Überraschende Begegnungen beim Faschingstreiben in Steinheim: Ein Küsschen links, ein Küsschen rechts Foto: Ralf Poller/Avanti

Zur Blau-Weiß-Faschingsparty kommen mehr als 500 Besucher in die Steinheimer Blankensteinhalle. Die Fußballjugend der TSG Steinheim finanziert mit dieser Kultparty ihren Spielbetrieb.

Man nehme: eine wild entschlossene Jugendfußballabteilung, viele fröhliche und zum ausgelassenen Feiern bereite Menschen in originellen Kostümen, garniere das mit rockiger Livemusik der bekannten Campus Band – und fertig ist die Blau-Weiß-Party am Fasching. Wer hätte noch vor Jahresfrist und in Zeiten der Pandemie gedacht, dass dieses Rezept der Jugendfußballer des TSG Steinheim je wieder so erfolgreich sein würde?

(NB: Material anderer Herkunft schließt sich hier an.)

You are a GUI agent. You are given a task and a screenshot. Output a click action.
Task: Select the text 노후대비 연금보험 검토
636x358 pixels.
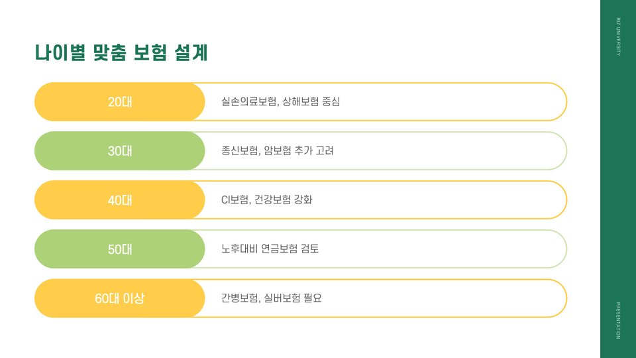pos(270,249)
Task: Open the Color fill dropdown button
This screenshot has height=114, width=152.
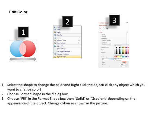Action: 124,62
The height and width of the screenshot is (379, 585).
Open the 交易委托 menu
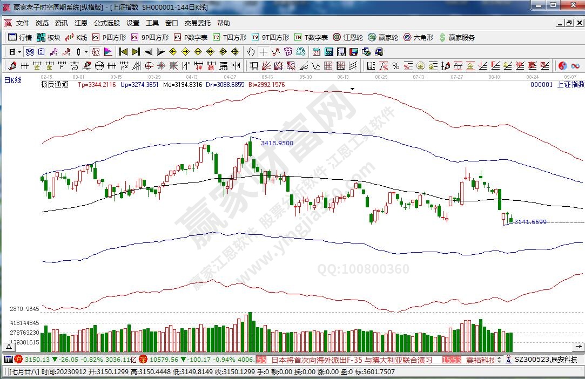[x=197, y=23]
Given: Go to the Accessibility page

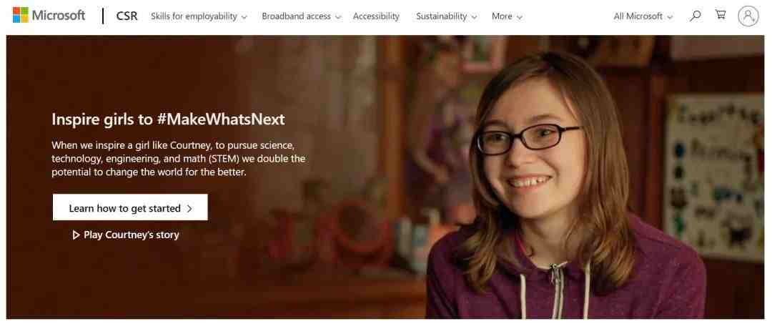Looking at the screenshot, I should (376, 16).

Doch heute wird gefeiert wie eh und je, als gäbe es kein Morgen. Abstandsregeln? War da mal etwas? Vielleicht, doch nicht heute. Auf der Tanzfläche herrscht dichtes Gedränge und bald gibt es fast kein Durchkommen mehr. Trotz gekippter Fenster wird die Luft schwer und immer wärmer.

Im Schichtbetrieb pausenlos im Einsatz

„Wir hätten noch viel mehr Karten verkaufen können. Doch mehr als 528 Menschen fasst die Blankensteinhalle einfach nicht “, sagt Mark Schmidmaier. Der Leiter der Jugendfußballabteilung ist als Rockstar verkleidet. Für ihn, seinen Mitstreiter Jochen Brauchle und ihr 75-köpfiges Team ist die Veranstaltung ohnehin ein Großeinsatz. Alle packen mit an und sind im Schichtbetrieb pausenlos im Einsatz. Die beiden Spielermütter Daniela und Petra sind zwei solcher Helferinnen. Daniela verteilt im schicken Kostüm Leberkäswecken, Brezeln und Brötchen im Akkord. Petra jongliert an der Bar mit Cocktailgläsern und stillt den schier unendlich erscheinenden Durst der Menschenschlange vor der Bar.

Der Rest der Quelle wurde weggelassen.